■ EXERCISE BRIEF: Rewrite the rows from the line with "TITAN (287, 271)" up to and including the line with "[Home] (77, 1223)" as a numbered list, leaving out any blank lines.

■ SUPPLIED DATA:
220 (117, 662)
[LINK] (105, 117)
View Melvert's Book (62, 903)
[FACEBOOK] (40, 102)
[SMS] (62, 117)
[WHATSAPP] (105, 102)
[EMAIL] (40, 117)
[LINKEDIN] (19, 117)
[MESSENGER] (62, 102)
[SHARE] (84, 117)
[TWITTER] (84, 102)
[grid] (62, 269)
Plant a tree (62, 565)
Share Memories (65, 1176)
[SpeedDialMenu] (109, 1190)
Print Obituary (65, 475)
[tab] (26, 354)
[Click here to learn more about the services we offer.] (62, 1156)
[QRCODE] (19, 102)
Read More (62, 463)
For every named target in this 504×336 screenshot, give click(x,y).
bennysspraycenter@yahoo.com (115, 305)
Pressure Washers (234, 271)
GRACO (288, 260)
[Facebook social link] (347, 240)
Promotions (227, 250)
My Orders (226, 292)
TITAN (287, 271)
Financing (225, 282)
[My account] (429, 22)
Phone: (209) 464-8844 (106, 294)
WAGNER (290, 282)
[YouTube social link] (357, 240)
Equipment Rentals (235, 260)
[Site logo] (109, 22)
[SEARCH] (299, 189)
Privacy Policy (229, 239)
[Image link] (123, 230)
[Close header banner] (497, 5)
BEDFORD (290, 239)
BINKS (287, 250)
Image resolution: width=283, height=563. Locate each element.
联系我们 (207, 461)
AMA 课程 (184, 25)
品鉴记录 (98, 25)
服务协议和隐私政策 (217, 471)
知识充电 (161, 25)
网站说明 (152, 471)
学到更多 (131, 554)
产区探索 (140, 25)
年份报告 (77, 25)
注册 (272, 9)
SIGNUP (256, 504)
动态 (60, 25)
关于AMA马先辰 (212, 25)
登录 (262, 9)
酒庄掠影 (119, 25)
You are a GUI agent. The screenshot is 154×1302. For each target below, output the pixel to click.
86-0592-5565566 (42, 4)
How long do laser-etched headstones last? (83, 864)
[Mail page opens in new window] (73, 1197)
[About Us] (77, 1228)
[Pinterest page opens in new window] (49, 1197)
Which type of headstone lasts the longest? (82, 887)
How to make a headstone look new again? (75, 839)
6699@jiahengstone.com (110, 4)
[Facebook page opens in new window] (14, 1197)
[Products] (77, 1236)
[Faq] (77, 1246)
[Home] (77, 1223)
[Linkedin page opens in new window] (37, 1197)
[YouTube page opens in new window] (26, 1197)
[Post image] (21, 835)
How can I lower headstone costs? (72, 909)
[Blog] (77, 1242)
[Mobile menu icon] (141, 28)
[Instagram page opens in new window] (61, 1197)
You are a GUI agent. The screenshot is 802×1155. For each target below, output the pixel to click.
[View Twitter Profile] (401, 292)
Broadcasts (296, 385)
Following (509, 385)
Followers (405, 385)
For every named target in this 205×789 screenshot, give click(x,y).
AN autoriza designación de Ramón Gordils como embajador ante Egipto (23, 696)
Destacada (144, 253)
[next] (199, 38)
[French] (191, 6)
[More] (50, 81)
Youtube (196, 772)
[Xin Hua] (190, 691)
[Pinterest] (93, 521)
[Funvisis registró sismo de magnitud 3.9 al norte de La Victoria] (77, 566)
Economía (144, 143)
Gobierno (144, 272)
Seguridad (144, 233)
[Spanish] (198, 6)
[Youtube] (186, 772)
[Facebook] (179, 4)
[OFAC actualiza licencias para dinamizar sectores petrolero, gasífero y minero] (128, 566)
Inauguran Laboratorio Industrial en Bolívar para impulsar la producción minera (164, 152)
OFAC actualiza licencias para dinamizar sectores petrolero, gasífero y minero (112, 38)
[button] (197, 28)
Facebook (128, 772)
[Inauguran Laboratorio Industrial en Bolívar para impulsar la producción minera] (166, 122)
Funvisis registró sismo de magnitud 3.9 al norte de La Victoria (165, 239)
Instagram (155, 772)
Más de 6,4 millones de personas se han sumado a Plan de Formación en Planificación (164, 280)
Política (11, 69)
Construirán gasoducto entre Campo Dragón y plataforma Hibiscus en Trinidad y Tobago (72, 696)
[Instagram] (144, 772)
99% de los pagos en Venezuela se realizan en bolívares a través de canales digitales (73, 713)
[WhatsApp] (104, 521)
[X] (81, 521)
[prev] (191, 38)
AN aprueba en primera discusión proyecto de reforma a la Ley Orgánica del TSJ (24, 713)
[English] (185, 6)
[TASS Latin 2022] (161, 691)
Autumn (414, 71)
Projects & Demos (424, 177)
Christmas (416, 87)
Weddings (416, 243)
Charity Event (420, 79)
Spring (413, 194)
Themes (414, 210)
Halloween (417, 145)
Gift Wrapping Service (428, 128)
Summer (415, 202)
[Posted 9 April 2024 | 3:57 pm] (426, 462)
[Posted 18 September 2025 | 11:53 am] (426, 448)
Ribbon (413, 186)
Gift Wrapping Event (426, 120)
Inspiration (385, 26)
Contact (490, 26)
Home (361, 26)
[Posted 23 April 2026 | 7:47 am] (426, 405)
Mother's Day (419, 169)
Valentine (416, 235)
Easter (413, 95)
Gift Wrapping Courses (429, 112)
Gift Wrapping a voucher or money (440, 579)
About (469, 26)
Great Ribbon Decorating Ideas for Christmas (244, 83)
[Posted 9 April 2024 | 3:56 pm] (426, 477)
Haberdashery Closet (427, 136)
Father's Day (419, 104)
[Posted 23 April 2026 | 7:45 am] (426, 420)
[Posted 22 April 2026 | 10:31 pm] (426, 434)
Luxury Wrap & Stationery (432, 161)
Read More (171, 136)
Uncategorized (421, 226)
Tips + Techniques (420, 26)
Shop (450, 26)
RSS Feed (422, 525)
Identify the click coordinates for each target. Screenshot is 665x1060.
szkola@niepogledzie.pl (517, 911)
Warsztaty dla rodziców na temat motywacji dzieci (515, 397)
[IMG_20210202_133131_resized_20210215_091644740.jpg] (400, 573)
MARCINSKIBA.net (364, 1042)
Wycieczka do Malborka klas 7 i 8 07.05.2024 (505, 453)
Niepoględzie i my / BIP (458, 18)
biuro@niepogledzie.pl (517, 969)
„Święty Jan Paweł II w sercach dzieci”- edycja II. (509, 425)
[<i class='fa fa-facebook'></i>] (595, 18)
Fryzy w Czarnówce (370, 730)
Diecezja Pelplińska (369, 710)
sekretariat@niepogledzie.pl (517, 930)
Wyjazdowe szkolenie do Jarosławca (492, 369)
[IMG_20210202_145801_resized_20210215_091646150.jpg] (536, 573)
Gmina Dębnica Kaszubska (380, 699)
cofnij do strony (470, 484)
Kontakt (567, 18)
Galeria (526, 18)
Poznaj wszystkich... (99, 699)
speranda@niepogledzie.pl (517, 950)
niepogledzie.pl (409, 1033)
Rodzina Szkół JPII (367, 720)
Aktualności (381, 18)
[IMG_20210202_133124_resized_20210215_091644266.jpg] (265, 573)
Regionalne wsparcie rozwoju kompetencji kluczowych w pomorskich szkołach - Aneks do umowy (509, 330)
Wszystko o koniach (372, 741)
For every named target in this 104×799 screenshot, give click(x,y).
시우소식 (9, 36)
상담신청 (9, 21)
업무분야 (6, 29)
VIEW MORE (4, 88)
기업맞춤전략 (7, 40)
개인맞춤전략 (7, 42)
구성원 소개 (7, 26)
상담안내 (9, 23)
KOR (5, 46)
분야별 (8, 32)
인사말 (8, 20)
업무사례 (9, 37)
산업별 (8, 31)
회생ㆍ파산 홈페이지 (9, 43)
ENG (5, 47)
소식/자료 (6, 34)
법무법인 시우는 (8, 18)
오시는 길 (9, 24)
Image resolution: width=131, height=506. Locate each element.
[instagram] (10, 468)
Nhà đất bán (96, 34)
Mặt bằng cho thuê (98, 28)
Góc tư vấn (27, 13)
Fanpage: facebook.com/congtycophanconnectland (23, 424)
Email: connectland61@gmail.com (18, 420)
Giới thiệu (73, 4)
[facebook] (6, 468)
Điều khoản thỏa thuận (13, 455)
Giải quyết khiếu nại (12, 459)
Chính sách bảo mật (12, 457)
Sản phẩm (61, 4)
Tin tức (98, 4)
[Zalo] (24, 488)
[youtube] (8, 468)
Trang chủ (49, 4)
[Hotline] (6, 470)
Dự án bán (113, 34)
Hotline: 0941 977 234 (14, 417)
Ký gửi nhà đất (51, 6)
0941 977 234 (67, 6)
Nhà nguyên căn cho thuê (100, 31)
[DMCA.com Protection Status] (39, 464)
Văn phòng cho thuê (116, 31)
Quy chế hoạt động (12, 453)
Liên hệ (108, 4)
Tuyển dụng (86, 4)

■ EXPECTED ANSWER:
1. TITAN (287, 271)
2. Financing (225, 282)
3. [My account] (429, 22)
4. Phone: (209) 464-8844 (106, 294)
5. WAGNER (290, 282)
6. [YouTube social link] (357, 240)
7. Equipment Rentals (235, 260)
8. [Site logo] (109, 22)
9. [SEARCH] (299, 189)
10. Privacy Policy (229, 239)
11. [Image link] (123, 230)
12. [Close header banner] (497, 5)
13. BEDFORD (290, 239)
14. BINKS (287, 250)
15. Image resolution: width=283, height=563. Locate each element.
16. 联系我们 (207, 461)
17. AMA 课程 (184, 25)
18. 品鉴记录 (98, 25)
19. 服务协议和隐私政策 (217, 471)
20. 知识充电 (161, 25)
21. 网站说明 (152, 471)
22. 学到更多 (131, 554)
23. 产区探索 (140, 25)
24. 年份报告 (77, 25)
25. 注册 (272, 9)
26. SIGNUP (256, 504)
27. 动态 (60, 25)
28. 关于AMA马先辰 (212, 25)
29. 登录 (262, 9)
30. 酒庄掠影 (119, 25)
31. You are a GUI agent. The screenshot is 154×1302. For each target below, output the pixel to click.
32. 86-0592-5565566 (42, 4)
33. How long do laser-etched headstones last? (83, 864)
34. [Mail page opens in new window] (73, 1197)
35. [About Us] (77, 1228)
36. [Pinterest page opens in new window] (49, 1197)
37. Which type of headstone lasts the longest? (82, 887)
38. How to make a headstone look new again? (75, 839)
39. 6699@jiahengstone.com (110, 4)
40. [Facebook page opens in new window] (14, 1197)
41. [Products] (77, 1236)
42. [Faq] (77, 1246)
43. [Home] (77, 1223)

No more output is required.